**Given passage:**
The performances of different models for the hysteresis-affected data are presented in Table 5 and Figure 5. As shown in Table 5, the highest SSE values were obtained by the conventional method and EA for the training part and the conventional method, EA, and ANN for the test part of Dataset 5. On the other hand, the hybrid MGGP-GRG model achieved the lowest SSE values for both parts of Dataset 5. According to Table 5, the worst SSE for the train part and the best SSE for the test part of Dataset 6 belong to the conventional method, whereas ANN and RF reach the best and the worst SSE values for the train and test parts of Dataset 6, respectively. For the train part of Dataset 7, the conventional method resulted in an SSE value, which is 4.5 times higher than SSE values obtained by other methods. Furthermore, ANN and the hybrid MGGP-GRG method achieved the best SSE value for Dataset 7. Table 5 shows that the conventional method, EA, and the MHBMO algorithm yielded the highest SSE for the test part of Dataset 7, whereas the AI models (ANN and MGGP) and the hybrid MGGP-GRG model significantly improved the SSE of other methods for the corresponding data. Additionally, the best SSE values for the train and test parts of Dataset 8 were achieved by RF and the hybrid MGGP-GRG model, respectively. Moreover, the conventional method achieved the lowest NE for most train and test parts of loop rating curves, whereas the AI models and the hybrid MGGP-GRG method overall performed acceptably and even the best in some cases as shown in Figure 5. Comparing the MARE and MXARE values reported in Figure 5, it is obviously seen that the AI models and the hybrid MGGP-GRG model yielded the lowest values for the train parts of Dataset 5, Dataset 6, and Dataset 7. These methods also resulted in better MARE for the test parts of Dataset 5, Dataset 7, and Dataset 8 and better MXARE for the test parts of Dataset 6 and Dataset 7 than other methods compared in Figure 5. Additionally, the hybrid MGGP-GRG model significantly reduced MXARE for the test part of Dataset 5.

**Task requirements:** Resume the passage comparing model performance on the hysteresis-affected datasets, starting right after its final sentence.

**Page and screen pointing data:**
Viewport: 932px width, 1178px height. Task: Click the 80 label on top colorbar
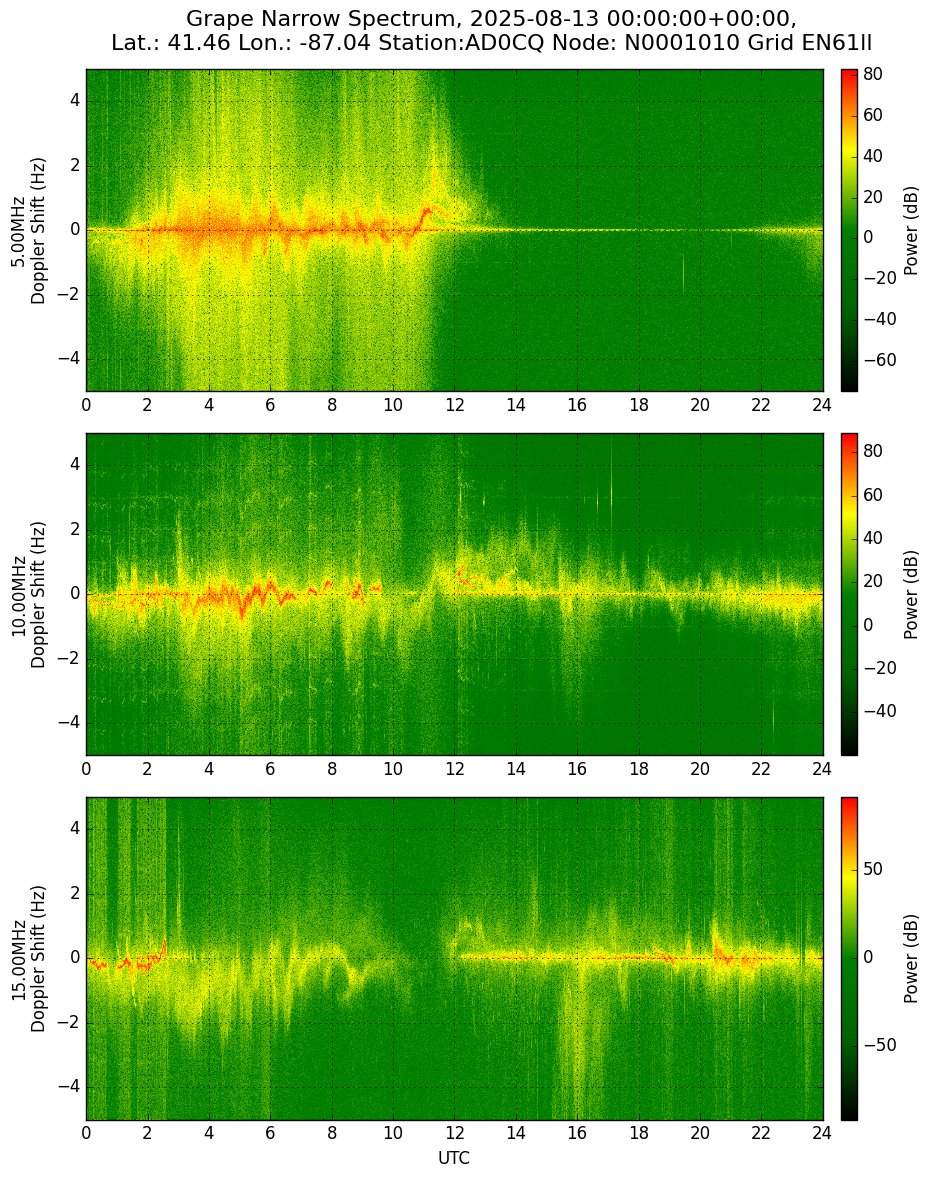point(872,75)
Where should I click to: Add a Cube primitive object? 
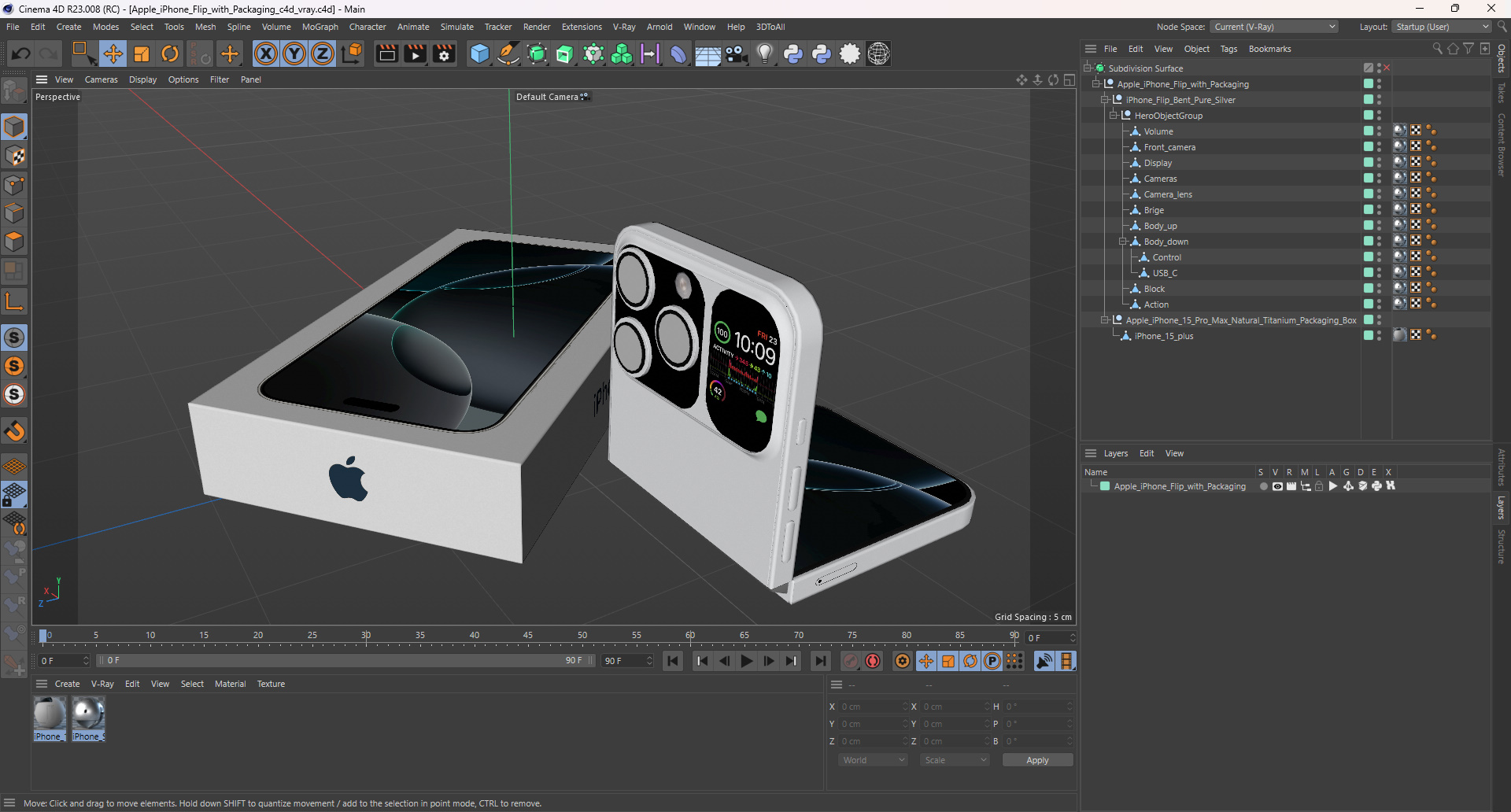479,54
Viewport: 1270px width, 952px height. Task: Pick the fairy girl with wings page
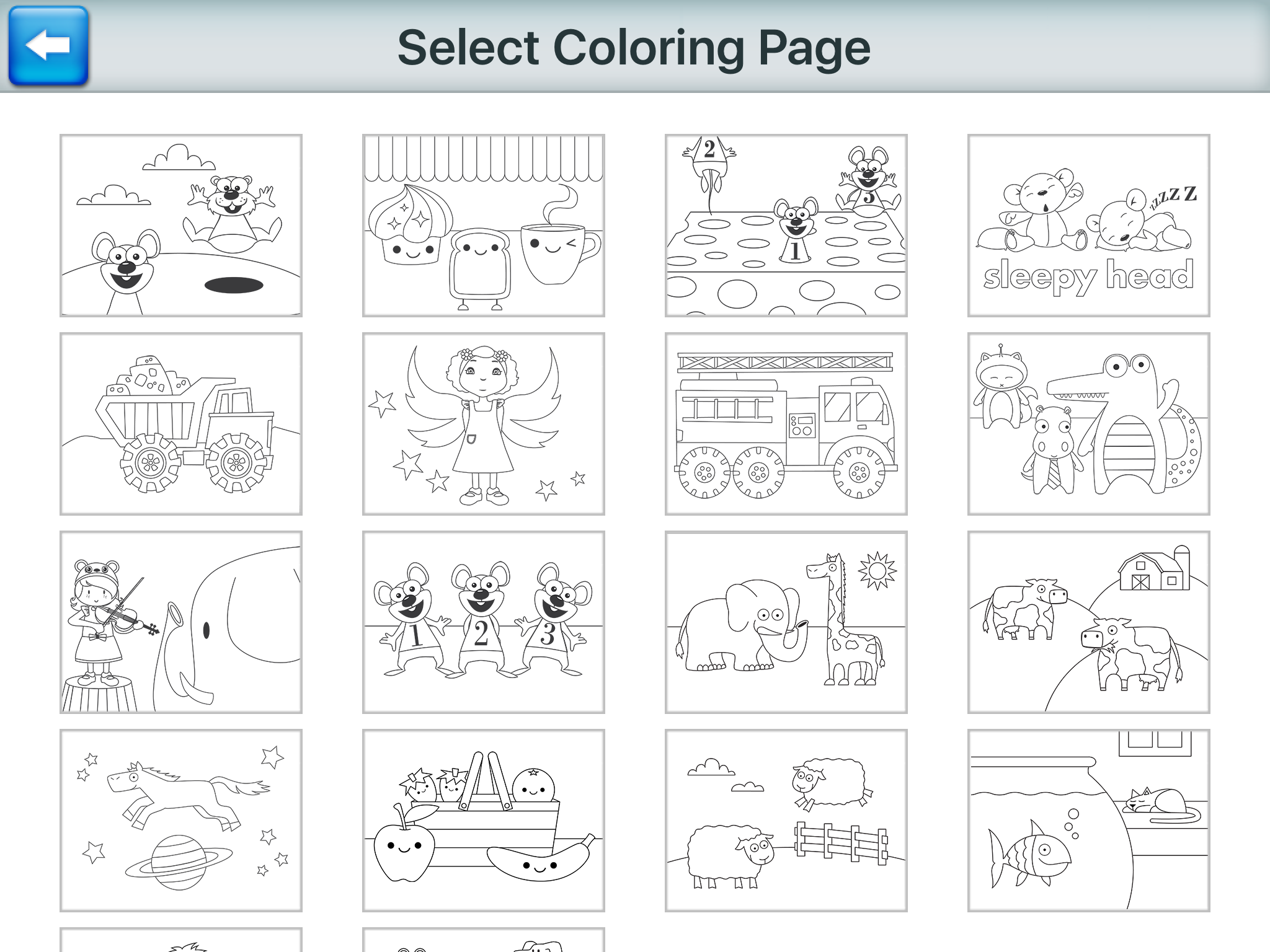point(484,424)
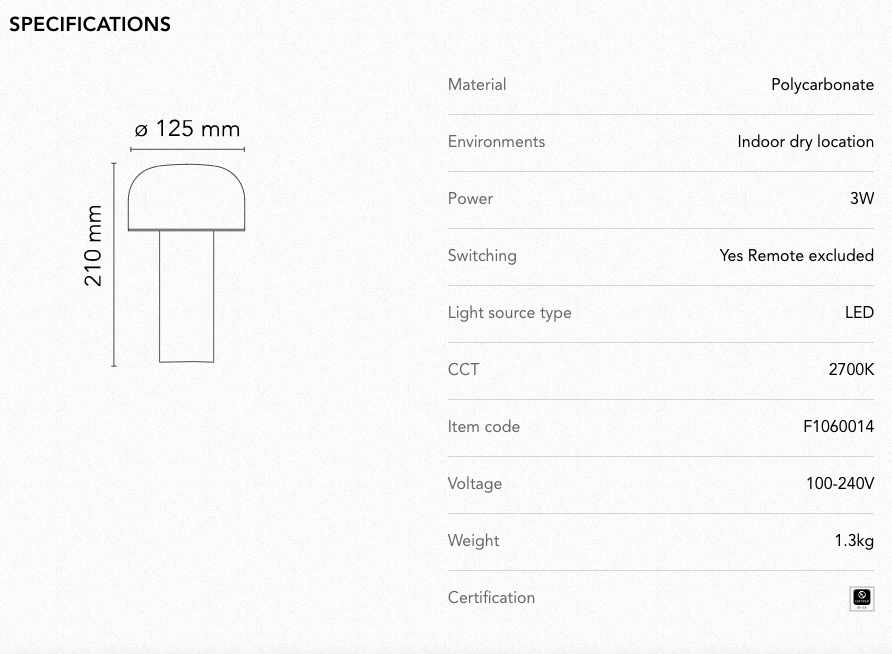This screenshot has height=654, width=892.
Task: Click the 2700K CCT value
Action: (851, 369)
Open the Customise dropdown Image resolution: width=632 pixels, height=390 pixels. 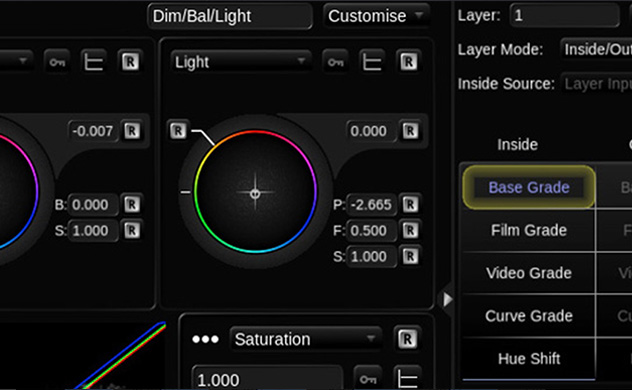click(x=376, y=16)
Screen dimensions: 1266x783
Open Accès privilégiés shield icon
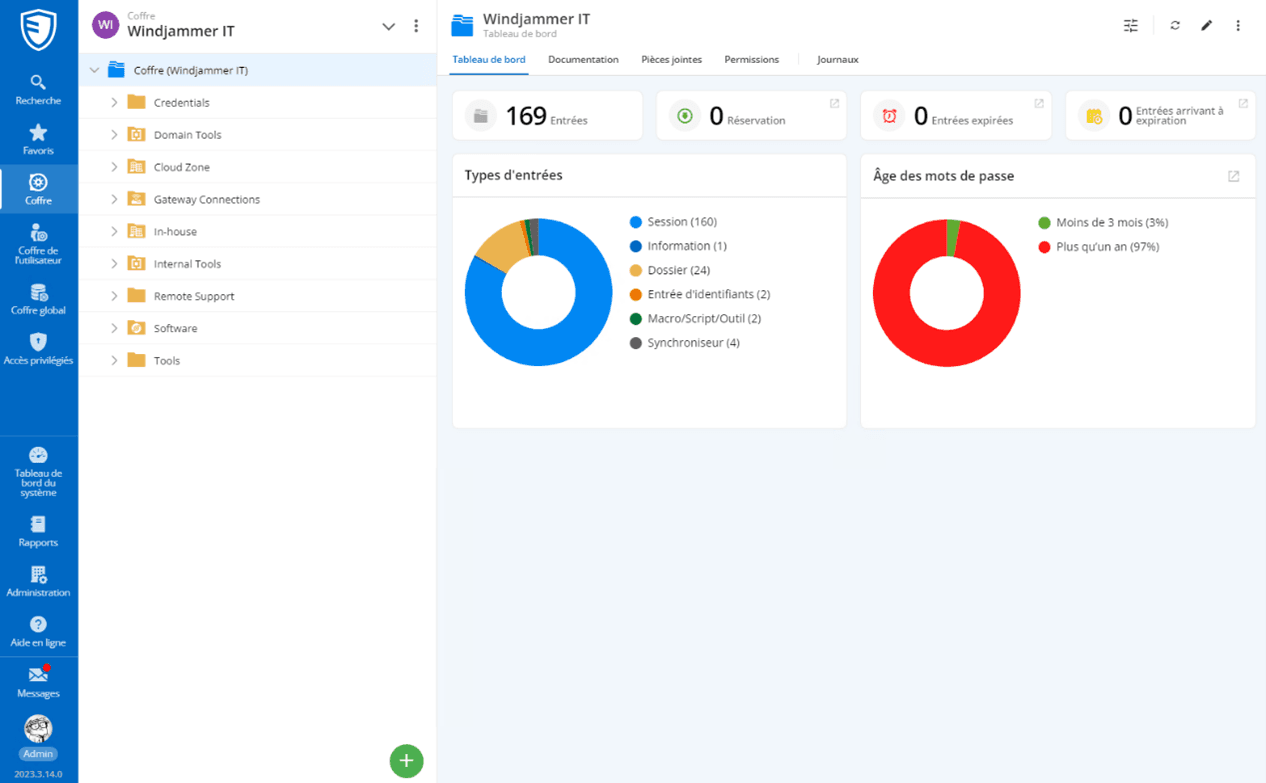point(38,349)
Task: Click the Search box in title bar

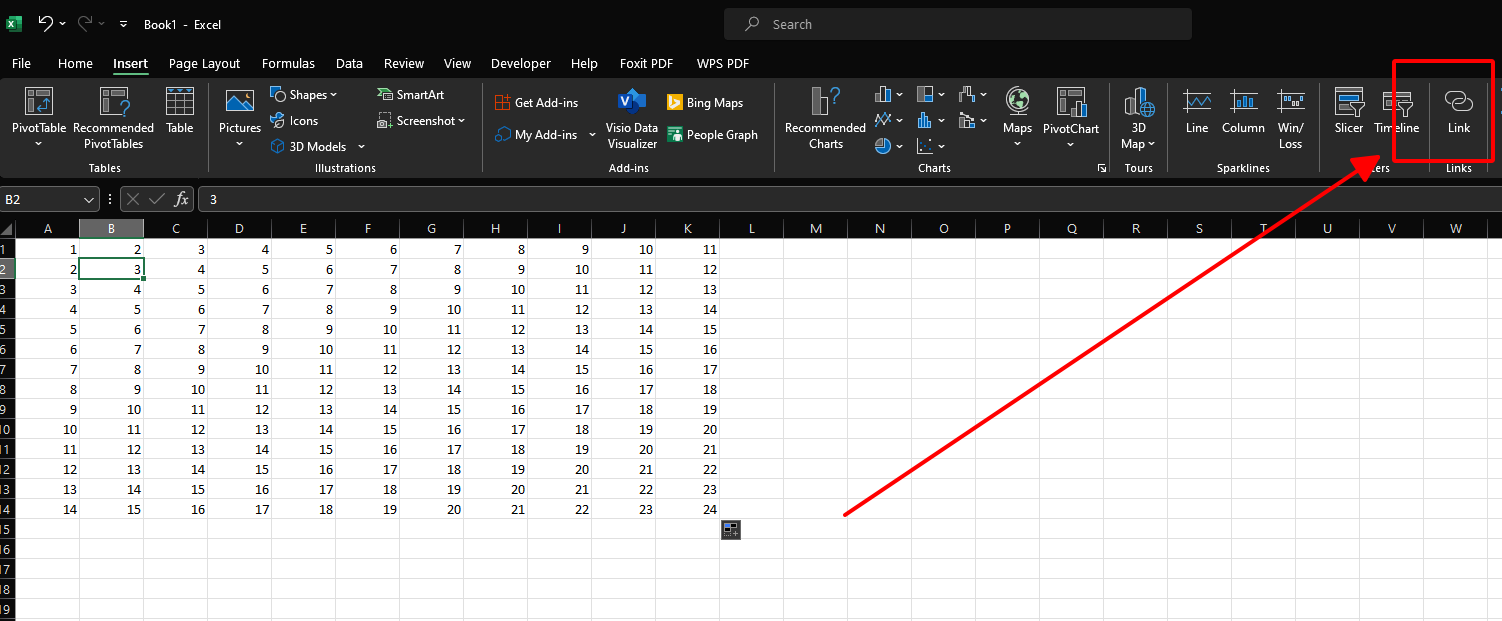Action: pos(957,24)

**Result:**
**(a)**

**(b)**

**(c)**

**(d)**

**(e)**

**(f)**

Figure 6 compares relative errors computed by seven methods for the test part of Dataset 7, whose rating curve is affected by the hysteresis phenomenon. Unlike Figure 4, Figure 6 show that the AI models and the hybrid MGGP-GRG method resulted in relatively smaller ranges of relative errors compared to other methods. Moreover, the patterns of relative errors presented by the former methods are completely different from those achieved by the latter ones. This clearly indicates that equation (1) yielded the same pattern of relative errors for loop rating curves, while the methods used for calibrating equation (1) may have an impact on the maximum and minimum relative errors and not on the corresponding patterns. On the other hand, the AI models and the hybrid MGGP-GRG technique achieved quite the same patterns of relative errors, while the maximum and minimum relative errors are different. Therefore, Figure 6 demonstrates that equation (1), regardless of which method is adopted for the calibration, has limited potential to capture the relation between stages and discharges in loop rating curves, whereas the AI models and the hybrid MGGP-GRG model were found to have more capabilities when it comes to develop hysteresis-affected rating curves.

**(a)**

**(b)**

**(c)**

**(d)**

**(e)**

**(f)**

**(g)**

Figure 7 compares the confidence limits of different models for the test data of the eight datasets. First of all, the datasets used in this study have a wide range of discharge values as shown in both Figure 7 and Table 1. Based on Figure 7, the most considerable discrepancy is between the confidence limits of Dataset 6, Dataset 7, and Dataset 8. By comparing the confidence limits presented in Figure 7, it can be observed that the confidence limits obtained by the AI models and the hybrid MGGP-GRG model are closer to the observed values compared to other methods. Based on the comparison carried out in Tables 4 and 5 and Figures 3–5, it can be concluded that MGGP and the hybrid MGGP-GRG method not only provided explicit equations between the stage and discharge for each dataset but also significantly improved discharge estimations by developing precise stage-discharge relations, particularly for the loop rating curves.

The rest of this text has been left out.